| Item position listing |
=======
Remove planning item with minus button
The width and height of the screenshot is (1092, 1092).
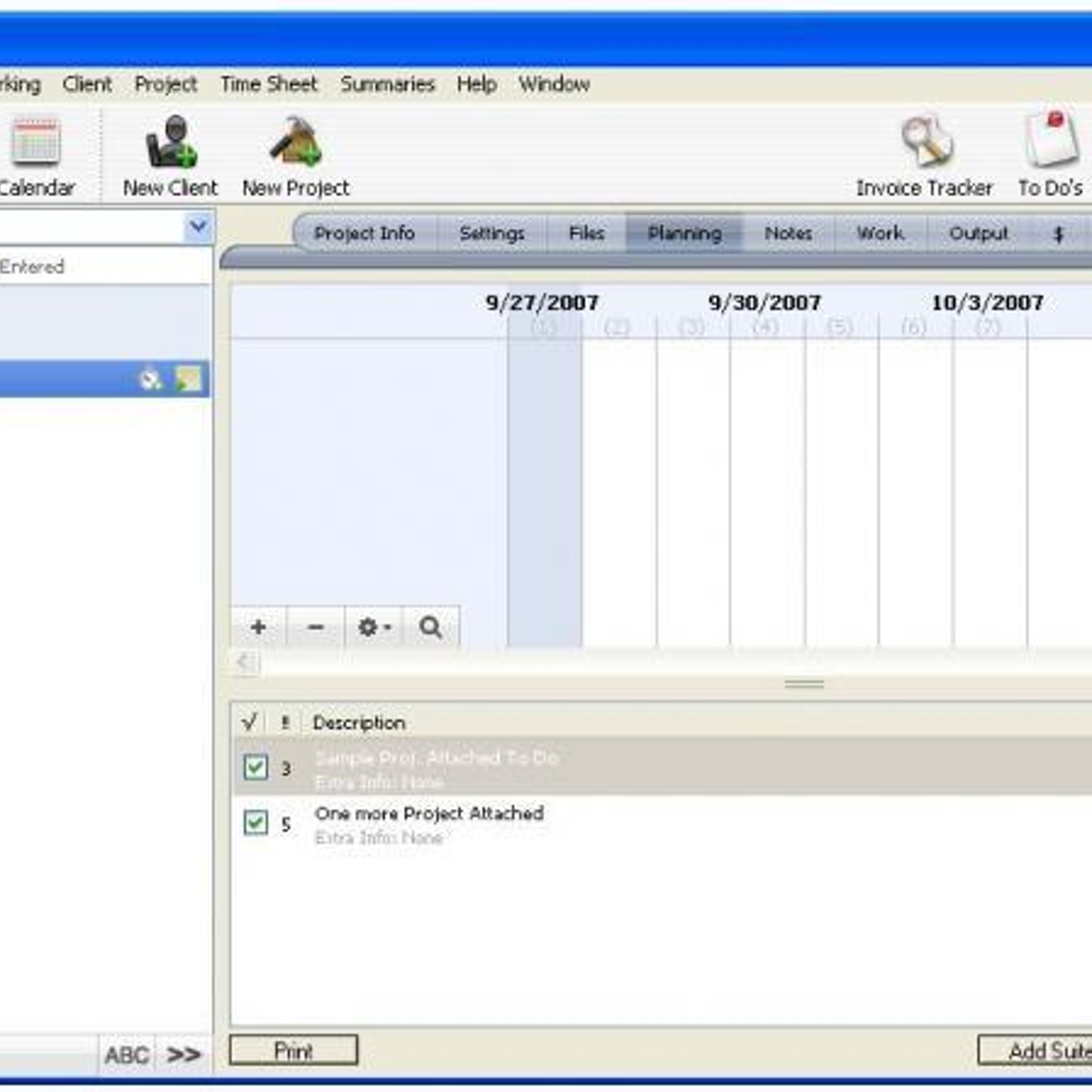point(316,627)
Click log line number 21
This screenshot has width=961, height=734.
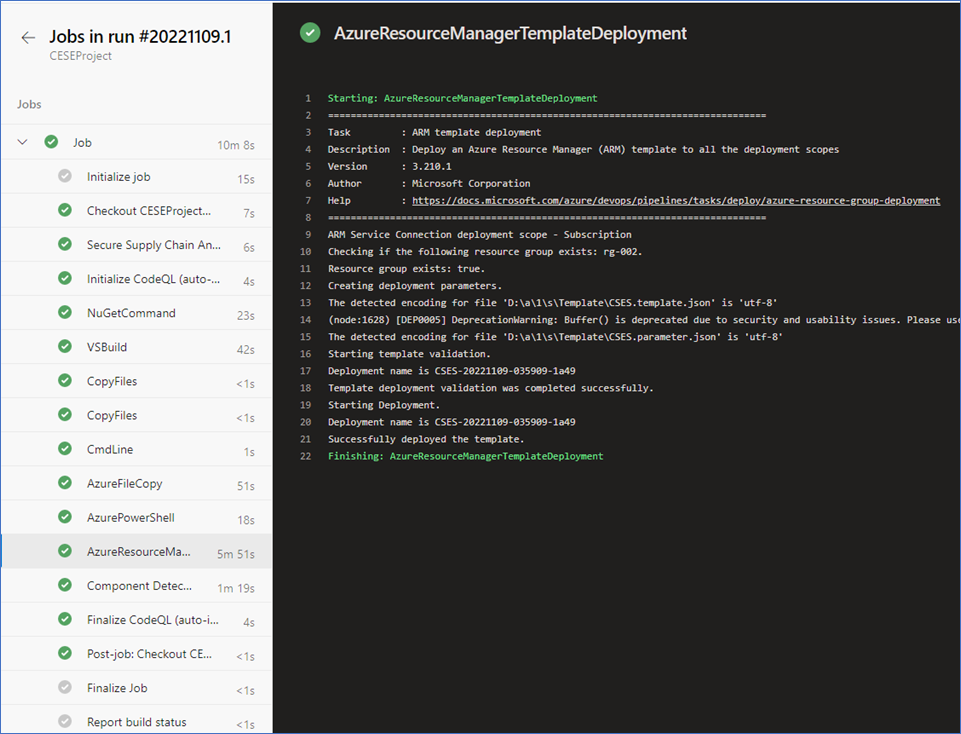point(305,439)
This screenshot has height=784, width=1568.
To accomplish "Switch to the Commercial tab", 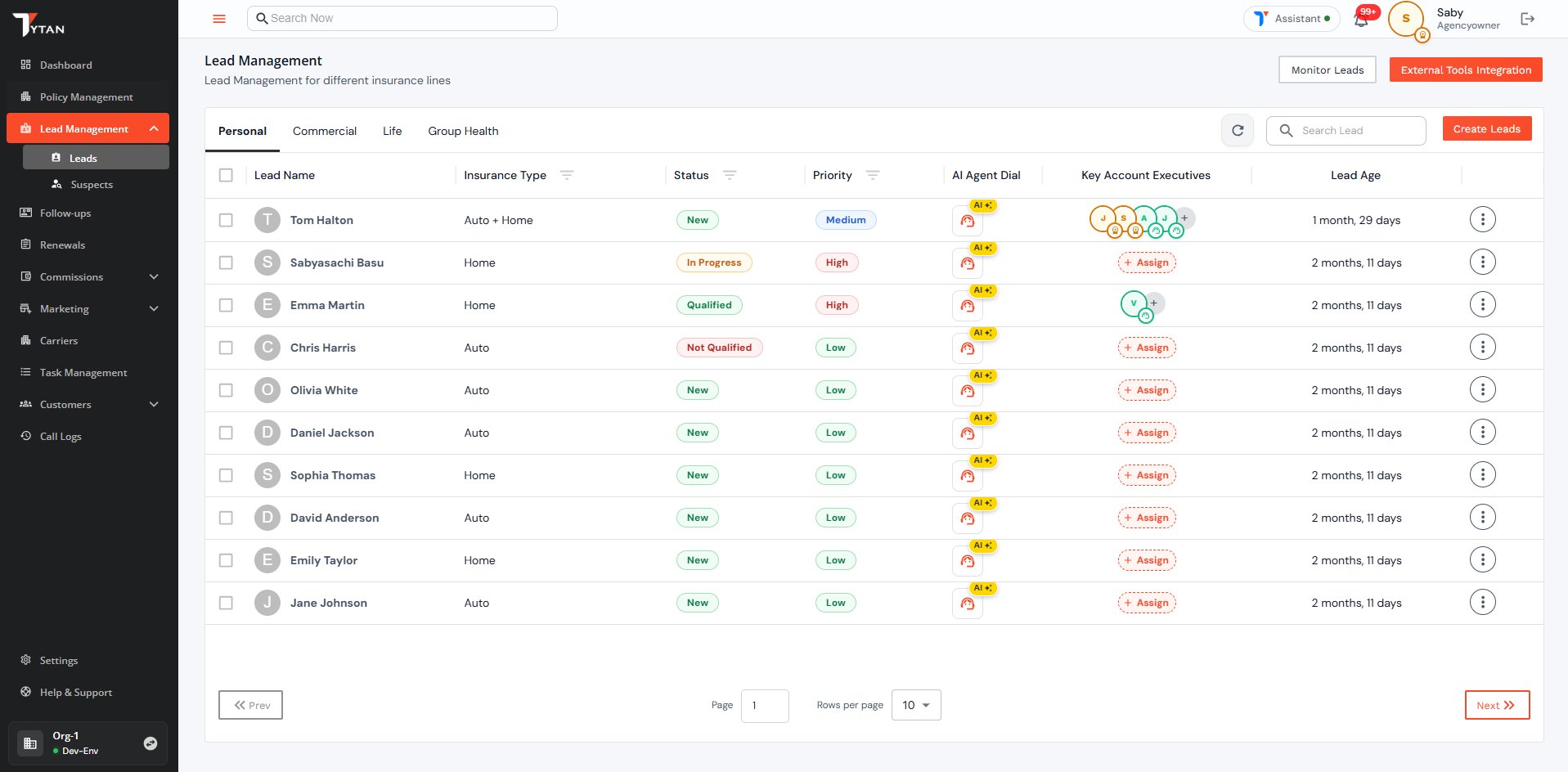I will [324, 131].
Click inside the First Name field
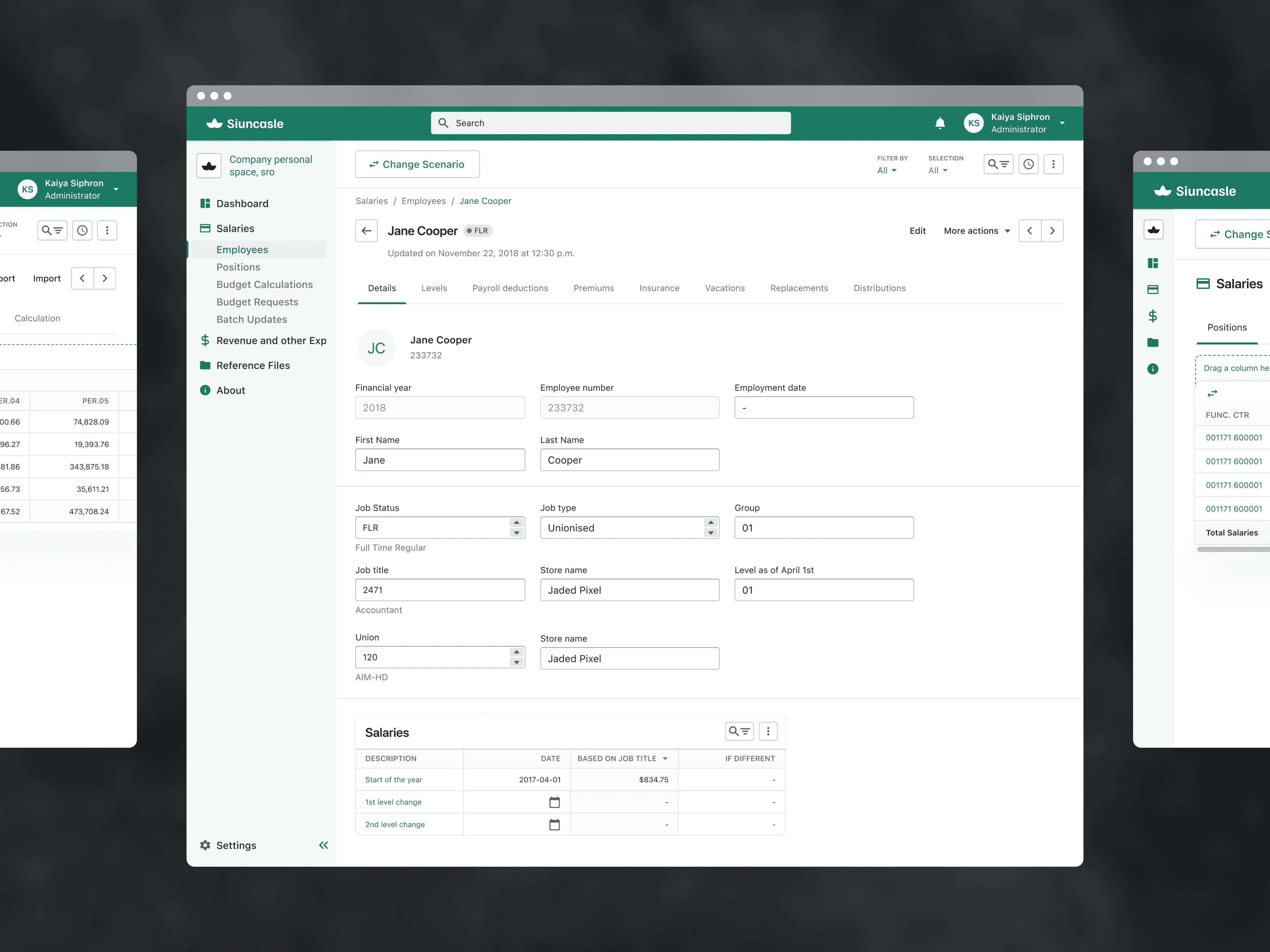 click(x=440, y=460)
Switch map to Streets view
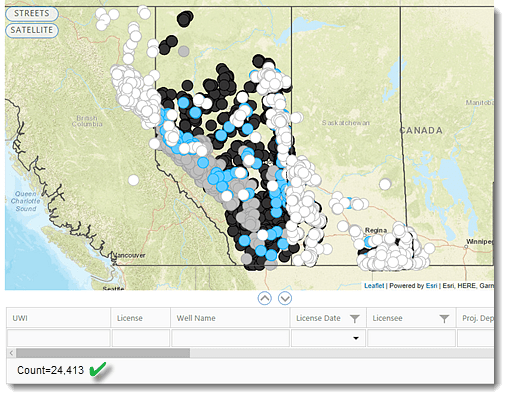The height and width of the screenshot is (399, 509). (x=32, y=14)
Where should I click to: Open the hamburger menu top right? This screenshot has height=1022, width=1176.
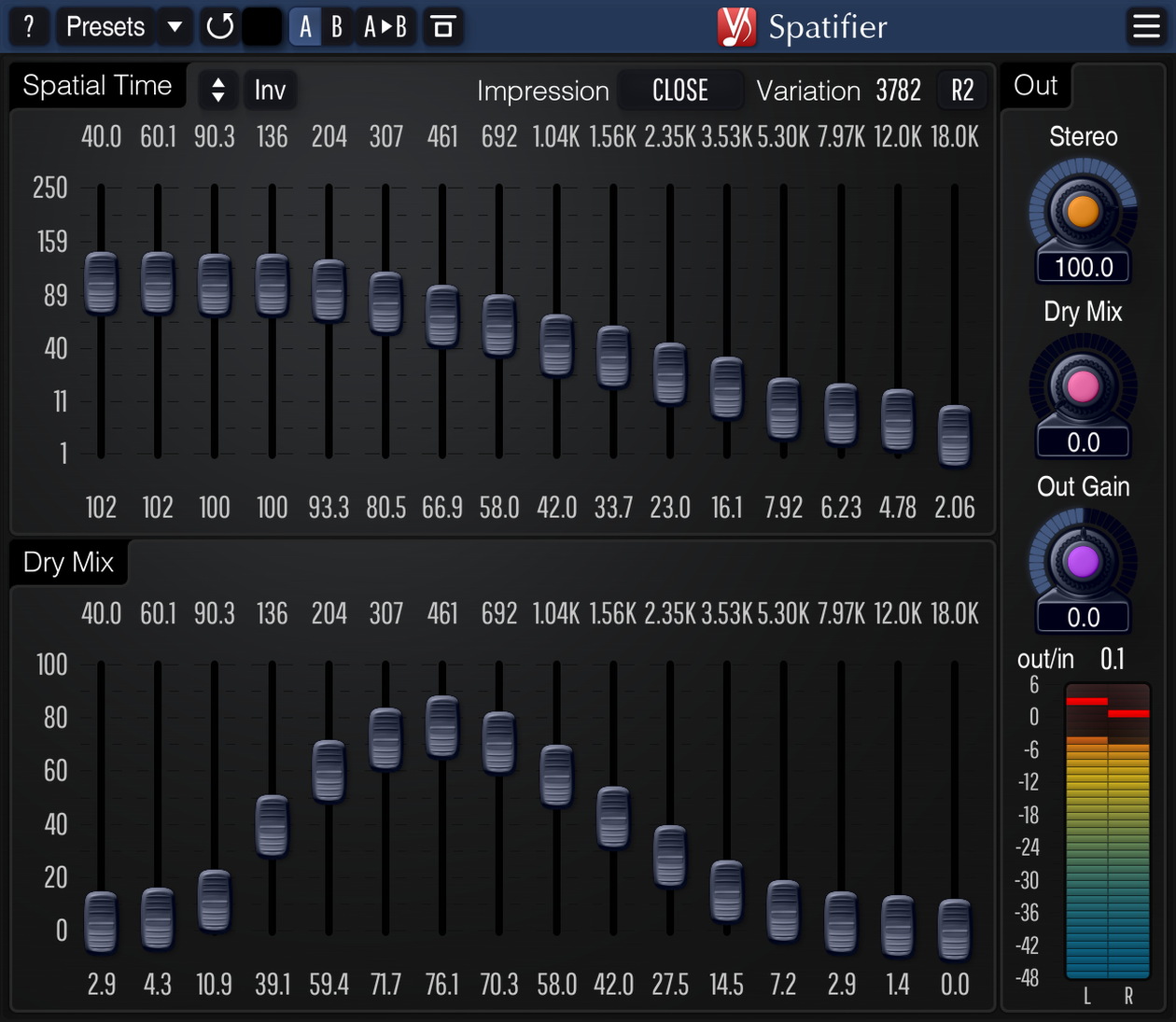click(x=1146, y=26)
=======
| WHAT THE TASK REQUIRES |
Copy the listing word for word, starting with the line that contains "Where should I" and continuing through the end of the listing. Don't include the pictures in your copy.

| SOLUTION TO THIS EXERCISE |
Where should I click to: Open the hamburger menu top right? This screenshot has height=1022, width=1176.
click(x=1146, y=26)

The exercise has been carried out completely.